[PASSAGE PROVIDED]
+++
The Johnson Heritage Post Art Gallery’s west wing is dedicated to the original artwork of Anna C. Johnson, mother of the donor of the Gallery, Lloyd K. Johnson.
The permanent exhibit is a lasting testimony to her leadership in the arts. Anna typified the strength of early 20th century women pioneers and she gave this raw frontier her influence as an art teacher. Later she operated a popular gift shop in the original log trading post which was on the current site of the Art Gallery. Her gift shop featured her paintings and etchings as well as her ceramics and stained glass.
She produced and sold many delicately painted ceramic and china items, fired in her own kiln. At least one of her Tiffany- style lamps is still in use.
Born in Arvika, Varmland. Sweden, in 1881. she migrated with her parents to Manistee, Michigan, when she was 10, and later became a frequent visitor to this area at the turn of the century. Before her 1907 marriage to Charles J. Johnson. her artistic interests had been stimulated and guided by an older brother. In addition, she had some more formal, classical training in painting as a student at Augustana College in Rock Island, Illinois. While her husband’s sincere interests in painting and music had long been characteristic of his colorful, bachelor life style, Anna reinforced and deepened those interests in him and for the entire town of Grand Marais. Interpreting scenes -and the relationships between people and nature- along the North Shore and up the rugged Gunflint Wagon Road, she left many paintings and drawings. many of which are displayed at the Johnson Heritage Post; others are preserved in homes throughout the country.
+++
[DATASET RECORDS]
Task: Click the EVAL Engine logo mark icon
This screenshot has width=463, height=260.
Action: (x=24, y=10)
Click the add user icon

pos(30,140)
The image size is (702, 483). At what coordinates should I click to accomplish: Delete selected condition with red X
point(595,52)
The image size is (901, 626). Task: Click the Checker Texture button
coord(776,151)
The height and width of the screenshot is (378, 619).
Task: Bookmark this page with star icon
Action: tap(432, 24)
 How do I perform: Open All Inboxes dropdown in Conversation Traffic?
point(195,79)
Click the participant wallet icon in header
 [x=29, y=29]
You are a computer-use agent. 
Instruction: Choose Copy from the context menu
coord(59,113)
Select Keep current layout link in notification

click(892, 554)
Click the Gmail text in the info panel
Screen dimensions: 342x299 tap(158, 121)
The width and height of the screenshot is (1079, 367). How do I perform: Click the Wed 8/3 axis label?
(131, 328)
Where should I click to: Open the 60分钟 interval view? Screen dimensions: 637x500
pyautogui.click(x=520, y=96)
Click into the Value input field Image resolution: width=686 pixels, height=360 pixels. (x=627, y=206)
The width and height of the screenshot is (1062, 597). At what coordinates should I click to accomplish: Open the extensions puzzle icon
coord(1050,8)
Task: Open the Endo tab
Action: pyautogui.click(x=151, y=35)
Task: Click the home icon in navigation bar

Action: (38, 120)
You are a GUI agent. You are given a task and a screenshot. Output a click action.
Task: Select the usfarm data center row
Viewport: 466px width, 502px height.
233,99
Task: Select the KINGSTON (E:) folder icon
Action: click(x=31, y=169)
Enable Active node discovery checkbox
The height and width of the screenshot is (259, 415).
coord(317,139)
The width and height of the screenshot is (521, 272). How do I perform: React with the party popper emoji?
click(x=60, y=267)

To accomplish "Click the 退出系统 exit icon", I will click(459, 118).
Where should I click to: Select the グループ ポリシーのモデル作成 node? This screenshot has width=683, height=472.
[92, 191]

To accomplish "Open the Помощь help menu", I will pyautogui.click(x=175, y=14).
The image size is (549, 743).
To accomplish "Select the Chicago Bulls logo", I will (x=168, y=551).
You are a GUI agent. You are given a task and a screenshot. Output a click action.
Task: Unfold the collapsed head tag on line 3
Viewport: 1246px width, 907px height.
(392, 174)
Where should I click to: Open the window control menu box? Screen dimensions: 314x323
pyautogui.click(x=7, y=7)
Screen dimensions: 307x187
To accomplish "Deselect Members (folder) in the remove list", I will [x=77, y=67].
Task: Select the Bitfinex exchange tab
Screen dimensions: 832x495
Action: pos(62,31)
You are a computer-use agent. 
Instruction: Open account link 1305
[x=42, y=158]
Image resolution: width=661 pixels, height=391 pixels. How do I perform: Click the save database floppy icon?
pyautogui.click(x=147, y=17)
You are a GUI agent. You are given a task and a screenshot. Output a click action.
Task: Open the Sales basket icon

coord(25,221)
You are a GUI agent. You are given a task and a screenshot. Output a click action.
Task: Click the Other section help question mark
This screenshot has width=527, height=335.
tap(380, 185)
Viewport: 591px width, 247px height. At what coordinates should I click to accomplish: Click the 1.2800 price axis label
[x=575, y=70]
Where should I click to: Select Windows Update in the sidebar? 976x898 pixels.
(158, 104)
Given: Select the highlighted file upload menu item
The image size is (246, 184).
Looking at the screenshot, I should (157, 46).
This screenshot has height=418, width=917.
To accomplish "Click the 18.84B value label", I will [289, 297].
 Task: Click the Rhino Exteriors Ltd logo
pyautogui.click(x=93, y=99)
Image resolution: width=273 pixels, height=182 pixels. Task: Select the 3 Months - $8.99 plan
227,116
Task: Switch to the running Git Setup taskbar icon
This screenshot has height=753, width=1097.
+++
[YOUR OBJECTIVE] In the passage about Anna C. Johnson, where did she receive more formal, classical training in painting?

[FINISHED TASK] At Augustana College in Rock Island, Illinois.